Marc Iravani, MD, Lisa Lee, MD, and Maxime Cannesson, MD, PhD, analyzed the tension between:
- the need to develop reproducible, efficient protocols for health care, as advocated by initiatives such as the Perioperative Surgical Home and Enhanced Recovery After Surgery;
- the equally compelling need to use the tools of genetics and genomics to provide patients with individualized “precision” health care.
The authors reviewed real-life clinical examples where genetic differences have altered reactions to medications, sometimes with fatal results. For instance, some children metabolize codeine very rapidly. They are at risk of life-threatening respiratory depression, if given routine doses of codeine after surgery, because they develop toxic levels of morphine in their blood.

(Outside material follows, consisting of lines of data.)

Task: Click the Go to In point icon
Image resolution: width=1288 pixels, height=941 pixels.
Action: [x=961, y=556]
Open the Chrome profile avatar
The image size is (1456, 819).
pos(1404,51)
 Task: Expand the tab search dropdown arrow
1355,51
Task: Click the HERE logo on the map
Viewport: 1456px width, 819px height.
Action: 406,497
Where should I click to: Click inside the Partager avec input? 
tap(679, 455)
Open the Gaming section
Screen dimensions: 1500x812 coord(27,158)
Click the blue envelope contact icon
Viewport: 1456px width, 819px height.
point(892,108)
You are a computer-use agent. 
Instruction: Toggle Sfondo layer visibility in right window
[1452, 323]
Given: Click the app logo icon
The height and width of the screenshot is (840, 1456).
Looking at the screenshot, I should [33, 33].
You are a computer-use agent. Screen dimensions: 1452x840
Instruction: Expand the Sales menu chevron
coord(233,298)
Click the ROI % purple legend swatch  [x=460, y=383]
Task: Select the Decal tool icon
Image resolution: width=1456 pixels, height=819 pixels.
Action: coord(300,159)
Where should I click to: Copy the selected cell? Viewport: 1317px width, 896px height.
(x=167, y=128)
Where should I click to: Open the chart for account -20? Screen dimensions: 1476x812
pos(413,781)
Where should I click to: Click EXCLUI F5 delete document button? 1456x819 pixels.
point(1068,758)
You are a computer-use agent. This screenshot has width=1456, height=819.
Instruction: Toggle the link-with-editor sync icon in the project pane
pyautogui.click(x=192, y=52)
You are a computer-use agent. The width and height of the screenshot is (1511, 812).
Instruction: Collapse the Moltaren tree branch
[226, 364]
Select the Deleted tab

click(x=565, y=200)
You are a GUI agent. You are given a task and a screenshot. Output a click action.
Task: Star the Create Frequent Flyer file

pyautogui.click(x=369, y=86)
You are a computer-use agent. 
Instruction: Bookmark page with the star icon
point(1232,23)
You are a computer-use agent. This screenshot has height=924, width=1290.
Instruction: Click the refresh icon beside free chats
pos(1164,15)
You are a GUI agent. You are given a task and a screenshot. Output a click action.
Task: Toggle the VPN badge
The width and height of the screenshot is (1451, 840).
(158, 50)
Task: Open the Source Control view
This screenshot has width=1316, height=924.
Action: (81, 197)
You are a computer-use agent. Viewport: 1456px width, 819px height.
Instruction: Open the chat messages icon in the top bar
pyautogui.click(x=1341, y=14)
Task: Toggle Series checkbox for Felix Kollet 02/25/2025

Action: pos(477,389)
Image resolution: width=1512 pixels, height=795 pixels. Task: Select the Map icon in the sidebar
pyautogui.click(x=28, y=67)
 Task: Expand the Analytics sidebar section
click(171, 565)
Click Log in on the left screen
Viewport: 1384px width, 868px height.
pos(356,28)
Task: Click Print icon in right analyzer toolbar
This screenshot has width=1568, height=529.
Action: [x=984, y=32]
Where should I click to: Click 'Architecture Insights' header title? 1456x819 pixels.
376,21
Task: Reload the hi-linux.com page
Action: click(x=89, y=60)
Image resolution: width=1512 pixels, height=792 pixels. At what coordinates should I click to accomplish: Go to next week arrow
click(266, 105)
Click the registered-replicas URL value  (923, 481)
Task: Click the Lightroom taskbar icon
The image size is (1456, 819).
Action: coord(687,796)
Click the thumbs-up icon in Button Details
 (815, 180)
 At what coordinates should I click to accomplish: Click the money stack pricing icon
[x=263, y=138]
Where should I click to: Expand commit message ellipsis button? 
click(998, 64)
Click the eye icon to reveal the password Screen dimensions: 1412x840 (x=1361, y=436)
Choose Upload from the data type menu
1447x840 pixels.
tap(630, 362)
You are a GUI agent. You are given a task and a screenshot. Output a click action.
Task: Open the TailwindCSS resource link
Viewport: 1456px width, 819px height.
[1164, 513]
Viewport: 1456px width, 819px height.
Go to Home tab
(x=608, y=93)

Patients who are resistant to the antiplatelet effects of clopidogrel (Plavix) may be at increased risk for stroke, myocardial infarction, or in-stent thrombosis if they need antiplatelet therapy.
“As our understanding of differential drug metabolism improves, this pharmacogenetic knowledge will need to be incorporated into clinical practice,” the authors wrote. Fortunately, point-of-care (POC) testing is becoming better and faster. Patients could undergo targeted genetic testing during preoperative visits, enabling precise selection of medications for intraoperative and postoperative management depending on the findings.
Working with UCLA’s new Institute for Precision Medicine, our department is partnering in an initiative to gather a blood sample for genomic analysis from every patient who presents for surgery. This enormous data bank will be linked with outcomes data from our electronic health system. The goal is to identify groups of patients at genomic risk for complications such as stroke, myocardial infarction, kidney injury, arrhythmias, cognitive decline, and sepsis.
“In the future, as the genomes of more patients are sequenced, the information can be integrated permanently into the medical record and alerts can be raised” whenever a medication should be avoided or a different type of treatment initiated, the authors concluded. “Such advancements in precision medicine provide opportunities to bring patient-centered care back to the forefront as a more standardized model of anesthetic care is taking shape through the efforts of the Perioperative Surgical Home and Enhanced Recovery models of care.”